在当今时代,随着科学领域技术迅速发展,科技文献的数量也在以惊人的速度增长,从而出现了各种数字图书馆、文献数据库。而当用户面对着如此巨量的异构的信息时,他们往往难以做到对信息全面的了解和准确的定位。为了解决这个问题,本文在文献数据集内进行了主题发现和主题趋势预测的研究,具体的研究内容如下:
  首先,本文通过构建爬虫程序收集了NLP领域内的重要会议和期刊的文献集,并通过PDFBox工具包抽取出文献的标题、摘要和时间信息来构建科技文献数据集。
  接着,本文使用了基于极大频繁项集挖掘的方法对文献数据集中的主题信息进行挖掘,发现使用该方法挖掘出的主题信息包含着难以剔除的无用信息。为了解决这个问题,本文使用了基于LDA模型的方法进行主题信息的挖掘。基于LDA模型发现的主题信息是词的概率分布,这些概率信息可以衡量每个词汇代表主题的权重,所以可以根据权重对结果中的无用信息进行剔除。但是,使用LDA模型却无法充分挖掘文献数据集中的主题信息,因此本文介绍并使用了一种基于结合了受控词表的LDA模型进行主题发现的方法,使得基于LDA模型的方法无法充分挖掘文献数据集中主题信息的困难得到解决。

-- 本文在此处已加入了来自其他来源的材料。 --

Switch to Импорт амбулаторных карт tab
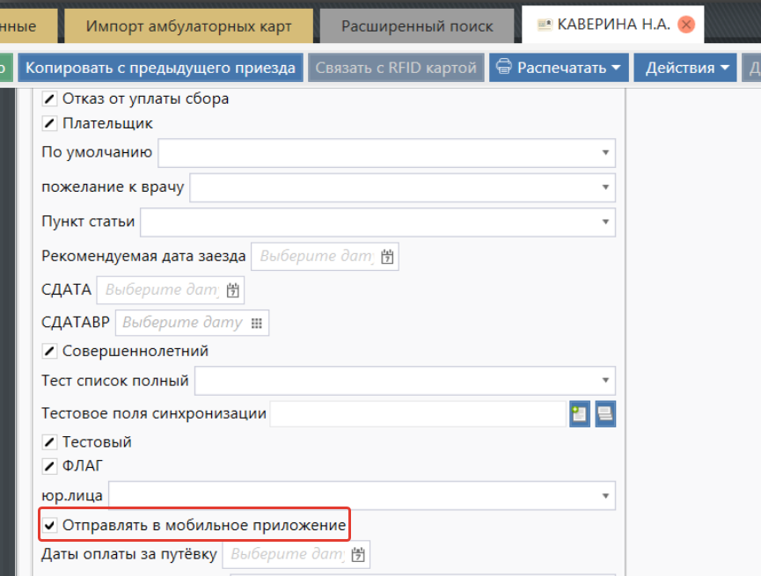 click(x=188, y=26)
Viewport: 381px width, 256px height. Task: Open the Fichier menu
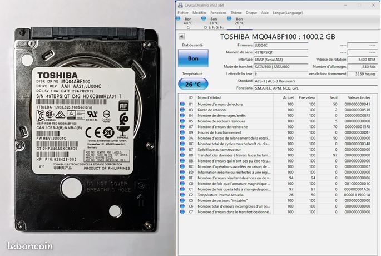click(183, 13)
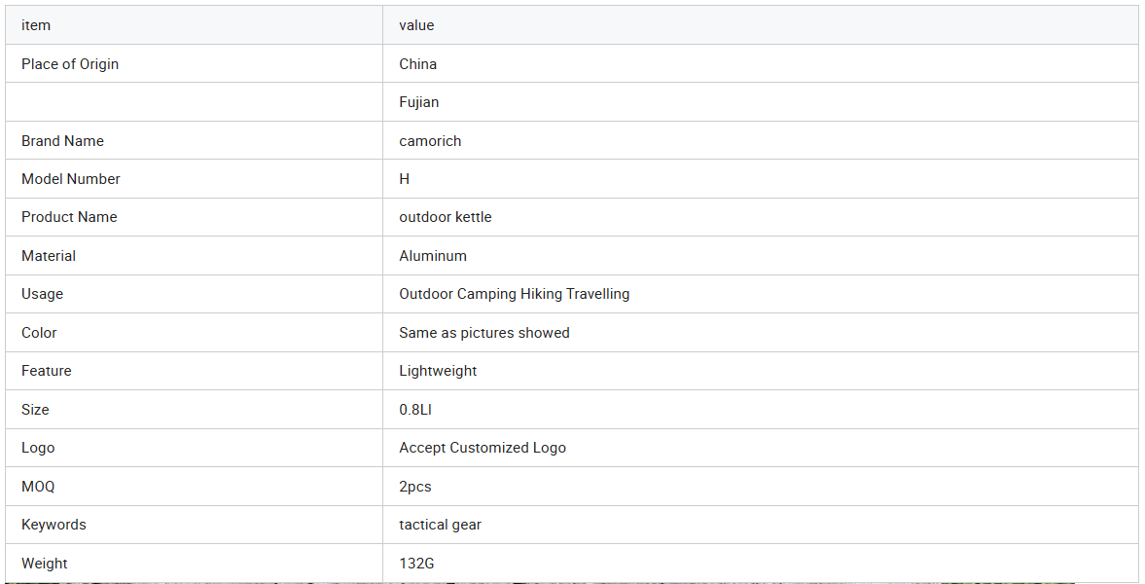Select the 'Outdoor Camping Hiking Travelling' cell
1145x584 pixels.
click(515, 294)
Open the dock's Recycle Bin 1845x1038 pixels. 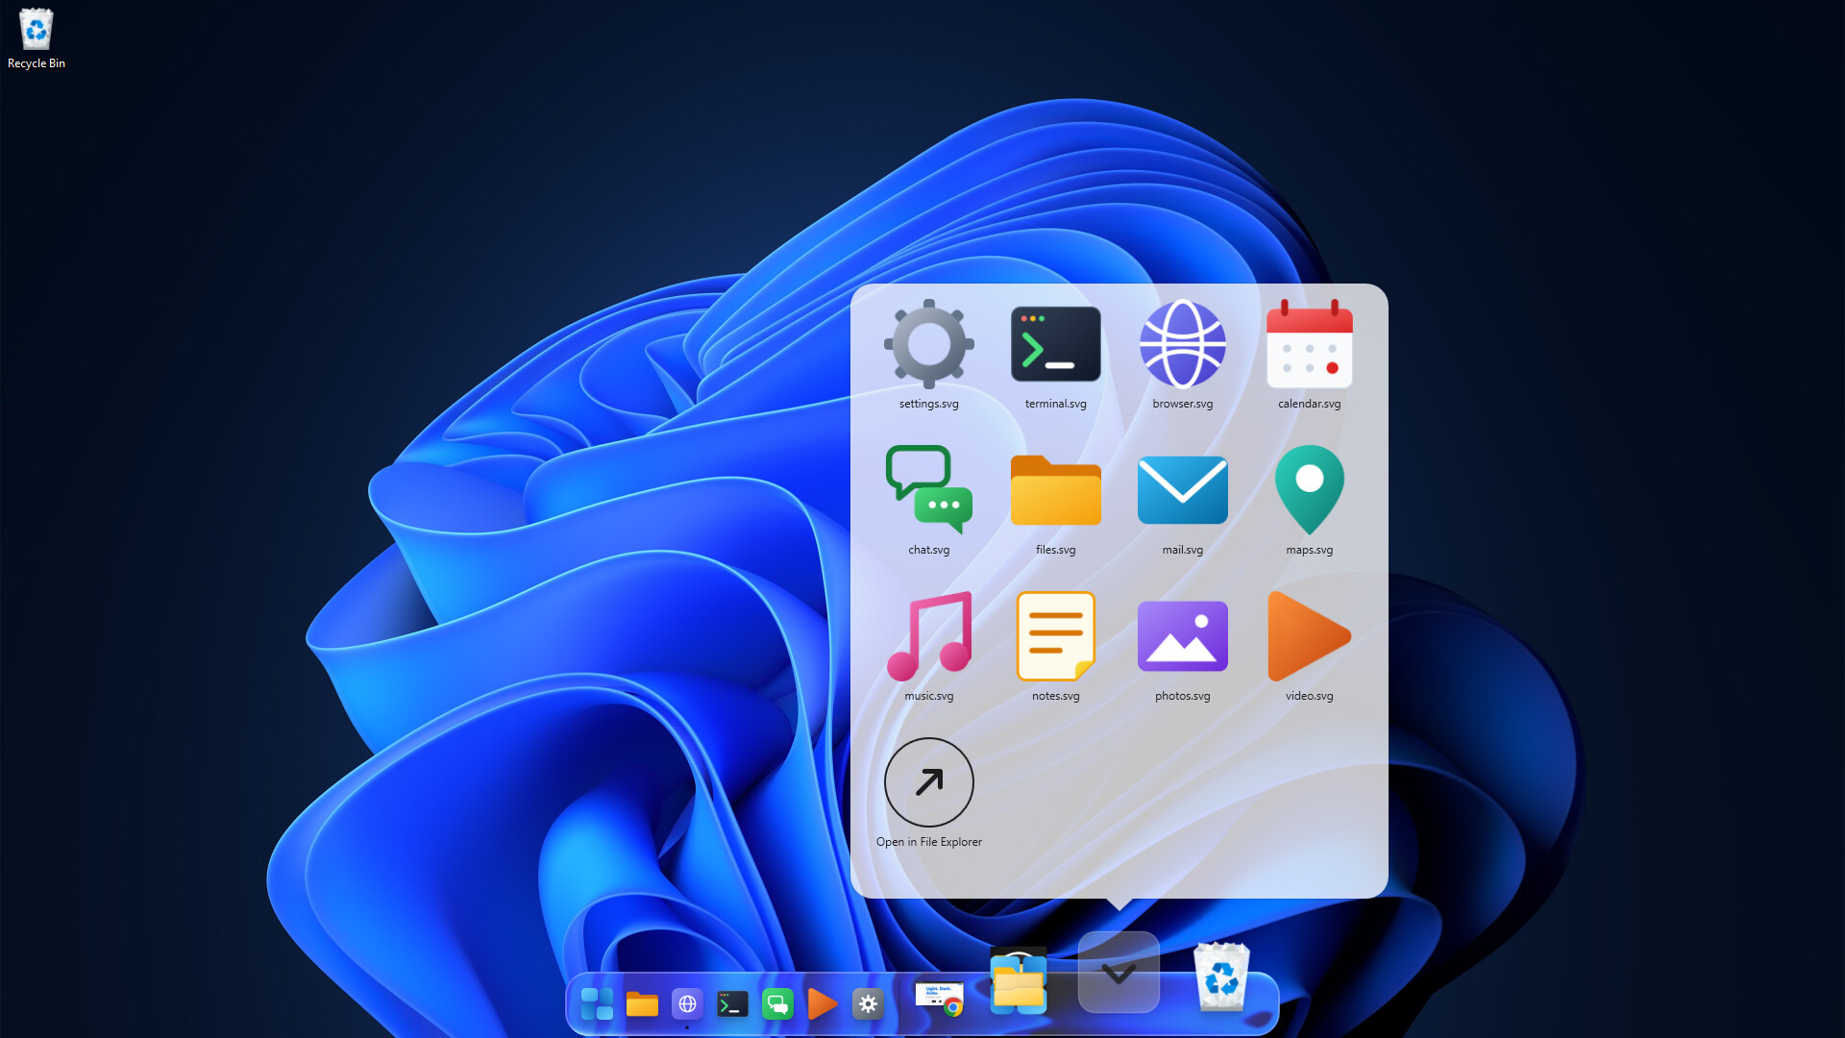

  然后,本文假设用户对主题的检索数据,在一定程度上了反映了当前科学领域内各个研究主题的发展情况。所以在该部分,本文在已建立的趋势预测模型中融入用户检索量的时间分布信息对主题的趋势进行预测。接着,本文对主题研究趋势预测开展了进一步的研究。通过进一步的研究发现直接使用绝对用户检索量信息存在着弊端,因此本文将用户相对检索量而非用户绝对检索量数据融入到预测模型对主题的研究趋势进行预测,发现用户检索量数据对主题研究趋势预测的帮助性有了大幅提高。
  最后,本文将主题发现和主题研究趋势预测的研究成果应用到高校教师信息网Tnet之上,通过与Tnet教师信息和文献信息的关联,实现了一个向互联网用户提供科学领域内研究主题以及研究主题相关的文献、教师等信息的系统。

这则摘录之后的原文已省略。